Uberの自動車が搭載している検知システム(クリックで拡大)

 このUber車には、今回の事故を防止できるような安全装置は搭載されていなかったのだろうか。

 Magney氏は、「通常であれば、搭載していると言うことができる。しかし、今回の事故のように、考え得るシナリオの数は無限にある。自動運転車の対応としては、完全に危険を回避するというよりは、軽減するという程度に限定されるだろう」と述べている。

 同氏は、「(上図に示されている)全てのセンサーが作動し、カメラやライダー、レーダーを全部使って、他の自動車の位置や自らの軌跡を追跡することができる」と主張する。

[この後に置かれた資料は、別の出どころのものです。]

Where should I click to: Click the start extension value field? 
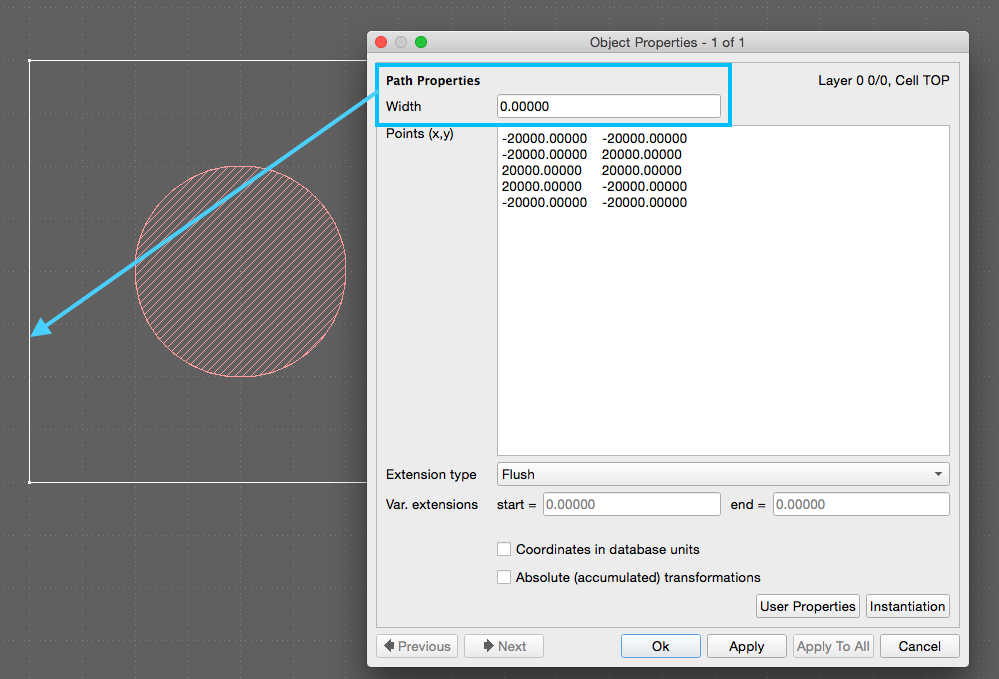[x=631, y=504]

 また、「原則として、自動運転車システムは、可能な限り多くのシナリオに接する必要がある。しかし、今回の事故の状況からも分かるように、こうしたシナリオの中には、シミュレーションでしか実行できないものもある」と付け加えた。

 さらにMagney氏は、「米運輸省道路交通安全局(NHTSA)が、HAV(Highly Automated Vehicles)に関するガイドラインの中で主張しているように、HAVには、予期せぬ事態への対処方法について説明する、OEDR(Object and Event Detection and Response:対象物体と事象の検出と対応)が不可欠だ」と指摘する。

 また、Uber車が今回、衝突防止のために何らかの措置を講じたのかどうかという点もはっきりしていない。Magney氏は、「衝突が起こる可能性について、どの程度まで把握できたのかを確認する必要がある」と述べる。

 さらに重要な疑問がある。

 自動運転車が、事故を防止することが可能な運転方法を学習するためには、Uber車のように各種センサーを搭載することが、優れたソリューションとされるのだろうか。こうした方法により、事故を防ぐことができるのだろうか。また、既存のディープラーニング(深層学習)技術は、自動運転車に運転方法を教えることが可能な段階にあるのだろうか。

 Mobileyeの共同創設者でありCTO(最高技術責任者)を務めるAmnon Shashua氏は、「人間のドライバーは、主に身振りによる合図で他の道路ユーザーとやりとりすることで、対処方法を前もって考える。つまり、道を譲ったり譲られたりする“要望”をハンドル操作やブレーキ、加速などを介して、他の自動車や歩行者に伝えているということだ。Mobileyeは、このような交渉の仕方を『運転方法』とみなし、自動運転車が、人間が運転する自動車と道路を共有する上で、学習しなければならないスキルの1つであると考えている」と、度々主張してきた。

 Uber車が巻き込まれたとされる今回の衝突事故は、機械が他の道路ユーザーと交渉することに失敗した、典型例といえるのだろうか。それとも単に、人間のドライバーによる無謀な運転の結果として起こった事故なのだろうか。

 疑問はまだある。横転したUberの自動運転車に乗っていた操作担当者は、運転を“引き継ぐ”ことに失敗したのだろうか。つまり、マニュアルの運転に切り替えることはできなかったのだろうか。

 事故の発生前後でUberの自動運転車が実際にどのような挙動をしたのかは、Uber側がさらに情報を公開するまで分からないだろう。

 Magney氏は楽観的だ。「Uberは大量のデータを収集しており、これらを精査しているはずだ。Uberの自動運転車には、(上記で述べたような)多くの疑問に十分答えられるくらいのセンサーやカメラが搭載されている」(Magney氏)

 ただし、果たしてUberが収集したデータを公開するのだろうか。これはもう1つの疑問である。